• TO BE DONE: Count how many lines of the records contain the string "Open" with case matching exactly. Give only the number.

[Document and screenshot pointing entries]
-- START --
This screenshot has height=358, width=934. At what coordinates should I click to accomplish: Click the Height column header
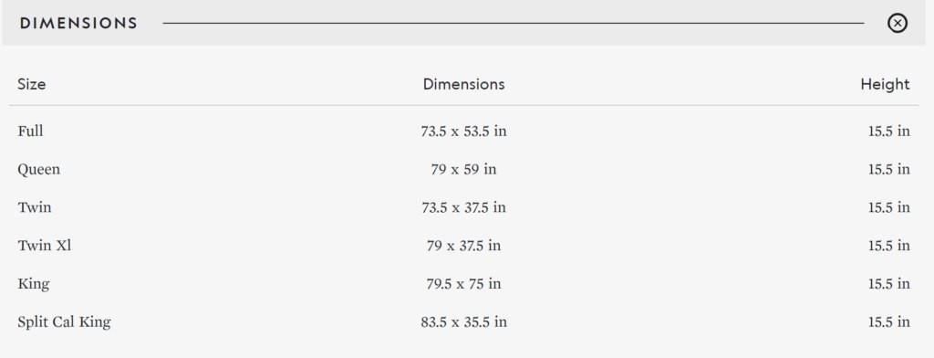885,84

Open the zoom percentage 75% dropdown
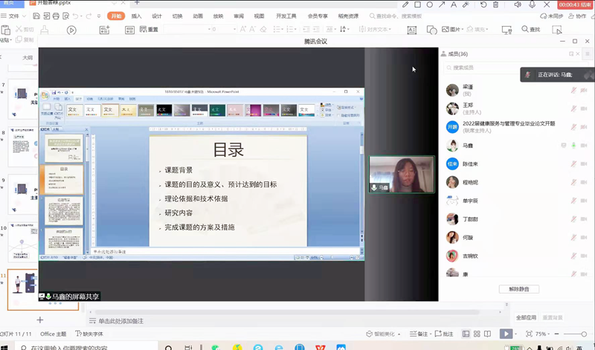click(x=541, y=334)
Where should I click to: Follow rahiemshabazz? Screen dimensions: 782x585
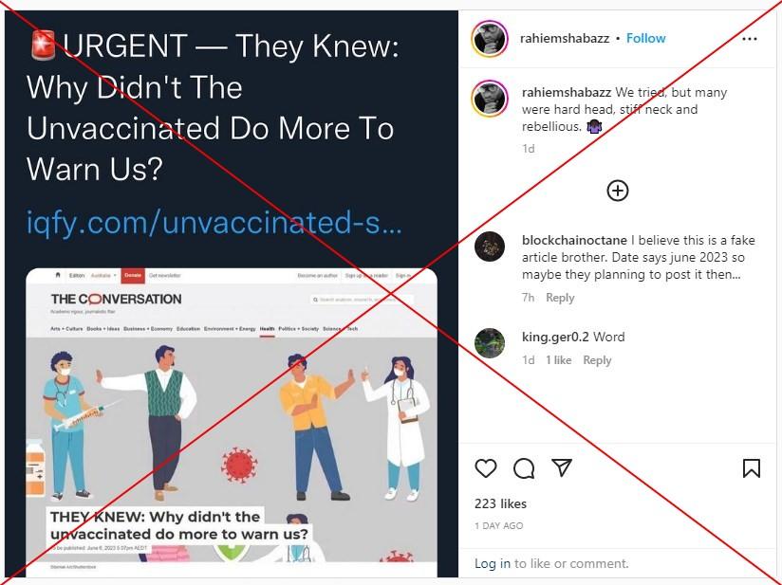(x=646, y=38)
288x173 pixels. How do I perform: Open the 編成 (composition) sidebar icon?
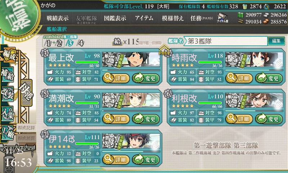tap(9, 55)
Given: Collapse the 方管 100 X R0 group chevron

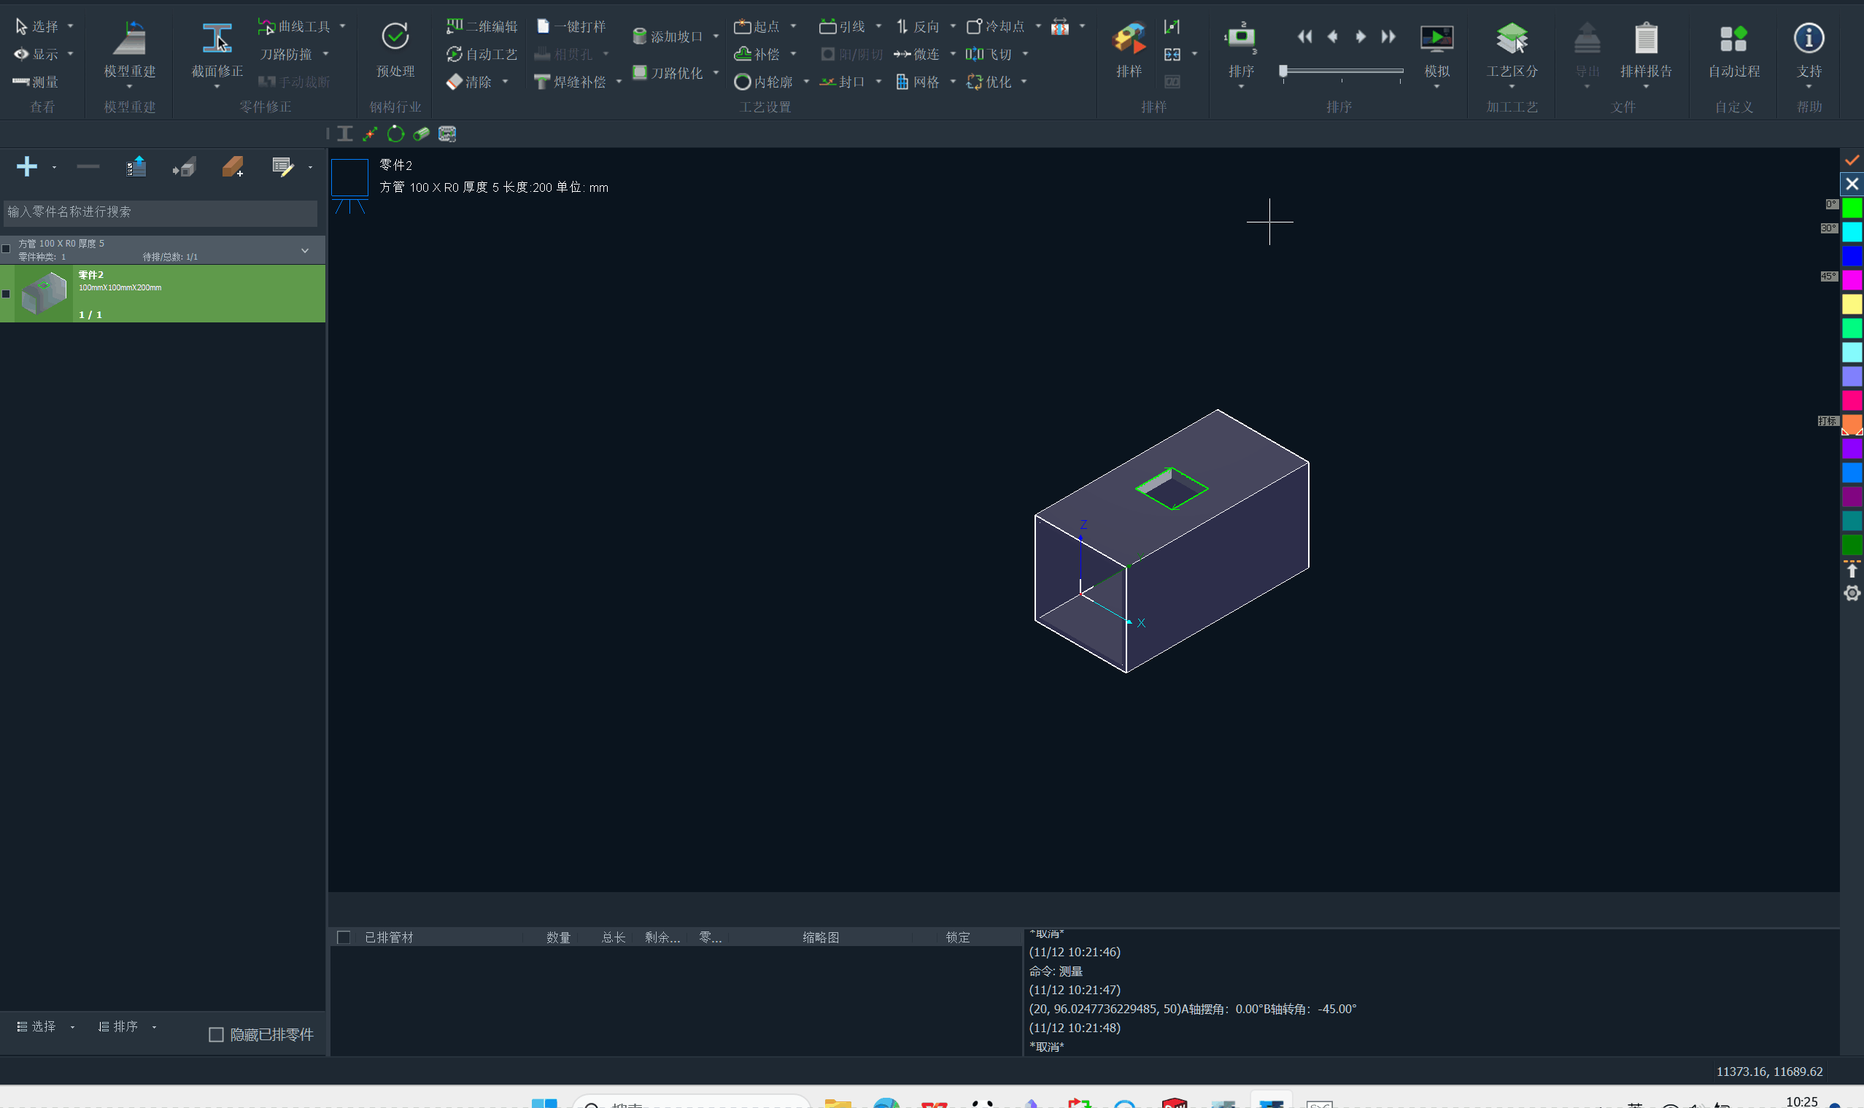Looking at the screenshot, I should (305, 250).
-- END --
• WORKED SOLUTION: 2